Optimizing a Two-Warehouse Single Vendor-Buyer Inventory Model with Varying Demand and Varying Holding Costs Under Trade Credit and Imperfect Production
DOI:
https://doi.org/10.54536/ari.v4i1.5959Keywords:
Imperfect Production, Inventory Model, Supply Chain Management, Trade Credit, Two Warehouse SystemAbstract
This paper presents a comprehensive inventory model for a single-vendor, single-buyer supply chain functioning within a two-warehouse system, incorporating crucial factors such as trade credit, stock-dependent demand, and variable holding costs. The model addresses the challenges posed by imperfect production processes, enabling an examination of how production defects influence total costs. Demand is considered stock-dependent, reflecting the relationship between inventory levels and market demand. The model includes a trade credit policy, where the vendor offers the buyer a credit period for payment, promoting trust in their business interaction. A more realistic approach is taken by applying stock-dependent holding costs exclusively to the rented warehouse, aligning with typical cost structures observed in practice. The aim of the model is to identify optimal inventory policies that minimize total costs, including setup, holding, transportation, screening, warranty, and purchasing costs.

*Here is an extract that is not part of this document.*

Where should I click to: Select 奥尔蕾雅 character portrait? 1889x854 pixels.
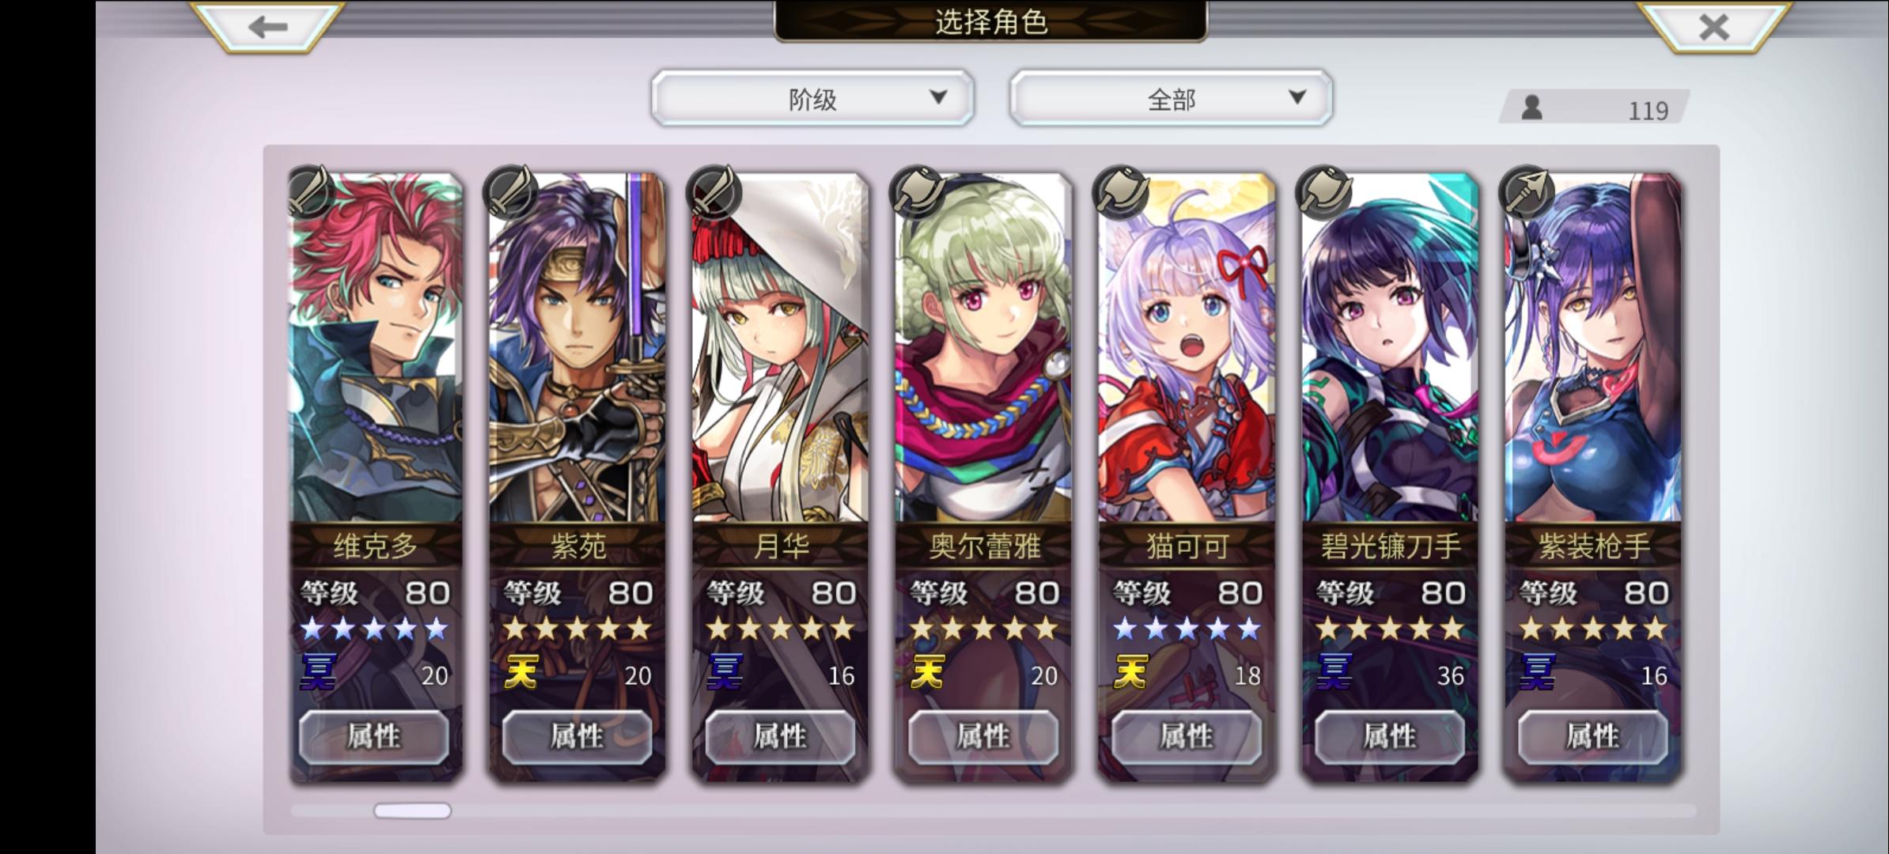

Furthermore, the interest earned during the credit period is deducted from the total cost to account for the effect of the trade credit policy. A detailed cost function is derived, with its convexity demonstrated through graphical analysis to manage the non-linear behavior of the function. Finally, sensitivity analysis is carried out to assess the influence of key parameters on system performance, providing valuable insights into cost reduction opportunities and operational improvements.